Denúncia contra petistas não implica punição eleitoral ao partido

Apesar da gravidade das acusações contra políticos petistas e de outros partidos formuladas no relatório enviado ao Supremo Tribunal Federal (STF) pelo procurador-geral da República, Antonio Fernando de Souza, é praticamente impossível que a Justiça Eleitoral venha a punir o PT por causa disso. É o que dizem ministros do Tribunal Superior Eleitoral (TSE) e especialistas em direito eleitoral consultados pela Agência Estado. O procurador-geral afirma, em sua denúncia, que o PT formou uma "sofisticada organização criminosa" para se manter no poder e que dirigentes do partido formaram uma "quadrilha". Os especialistas explicaram que a denúncia de Antonio Fernando está relacionada apenas ao aspecto penal e que não tem conseqüência para o PT na esfera da Justiça Eleitoral. Além disso, não há notícia recente de punição aplicada pela Justiça Eleitoral a partidos políticos. "Não tem repercussão no campo eleitoral", afirmou um ministro. Ele explicou que o denunciado esquema de pagamento de mesadas a parlamentares da base aliada ao governo tinha o objetivo de viabilizar a política governamental e não o de fazer com que o PT se perpetuasse no poder, mas eventuais condenações definitivas dos acusados de envolvimento com o mensalão poderão levar à suspensão dos direitos políticos. No entanto, se houver condenação, somente deverá ocorrer daqui a anos.

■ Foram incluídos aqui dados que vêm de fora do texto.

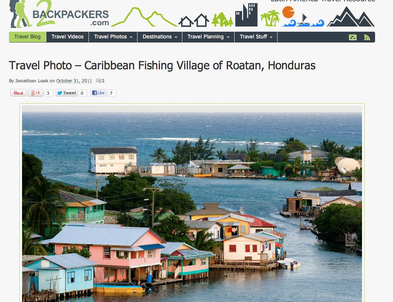
Task: Click the October 31, 2011 date
Action: (x=74, y=81)
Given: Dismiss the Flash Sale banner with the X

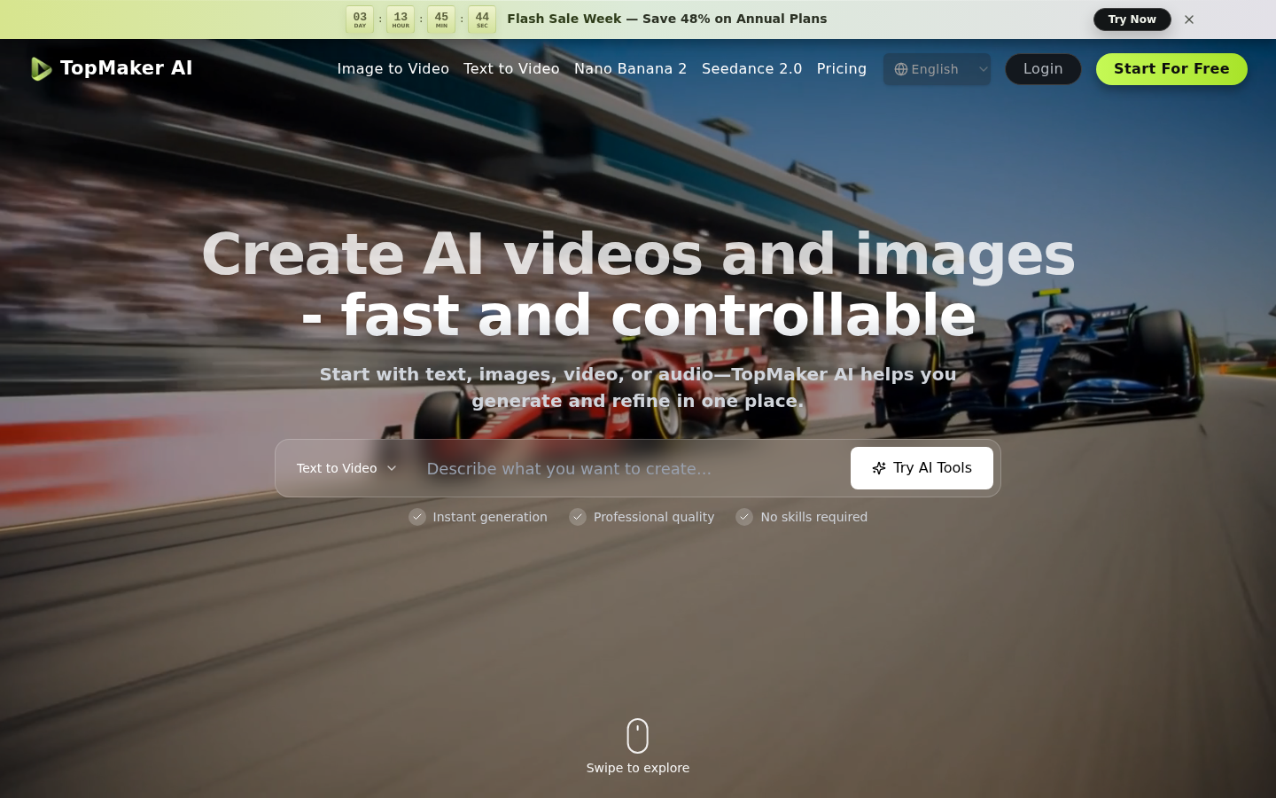Looking at the screenshot, I should (x=1189, y=19).
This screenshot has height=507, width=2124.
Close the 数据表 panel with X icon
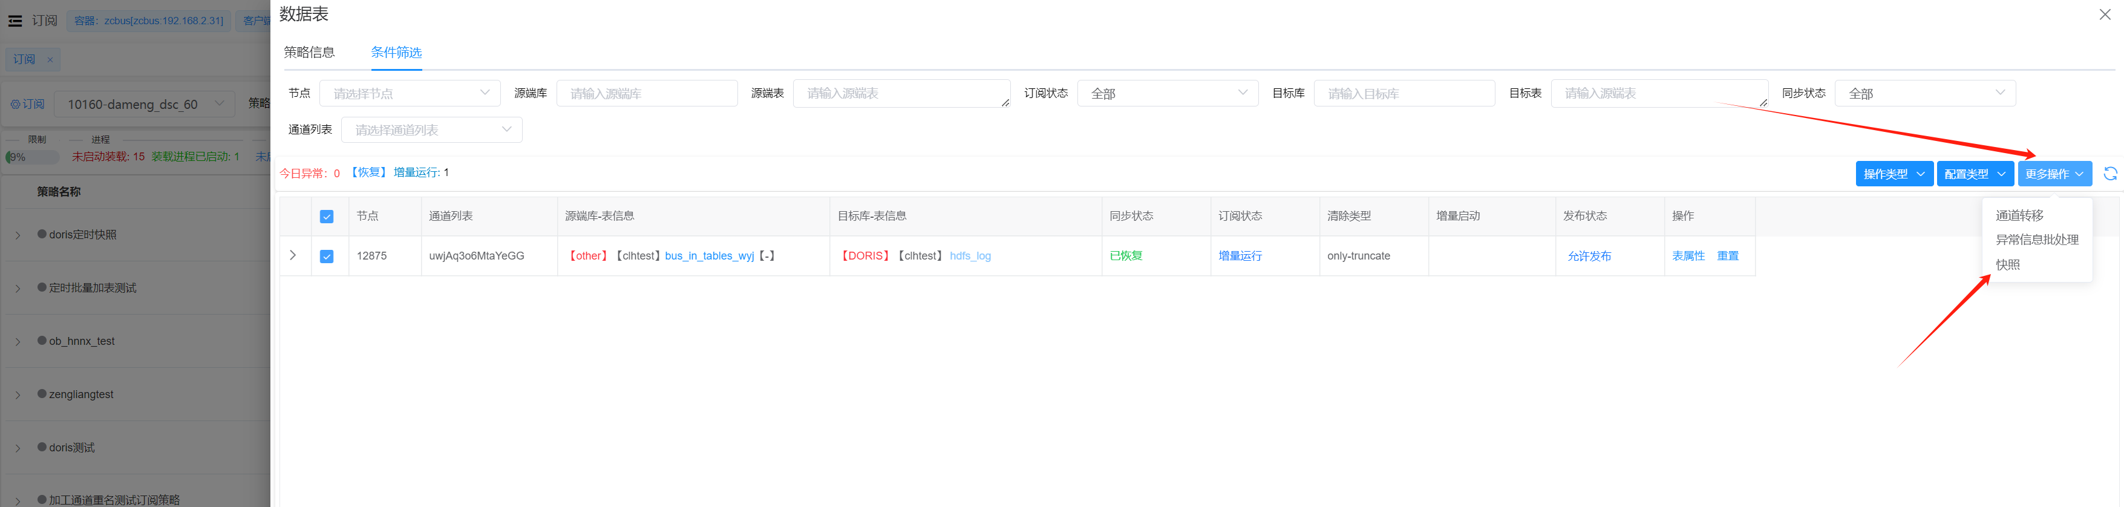click(2104, 15)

Na terça-feira, o ministro Joaquim Barbosa, relator do inquérito do mensalão no Supremo Tribunal Federal (STF), previu que a Corte vai decidir apenas em 2007 se aceita ou não a denúncia formulada por Antonio Fernando contra as 40 pessoas acusadas de envolvimento com o esquema. Se a denúncia for aceita, uma ação criminal será aberta no STF. Os acusados passarão à condição de réus. Na ação, todos eles terão o direito de se defender e deverão ser ouvidos. O Ministério Público Federal também terá de se manifestar. Isso poderá demorar anos.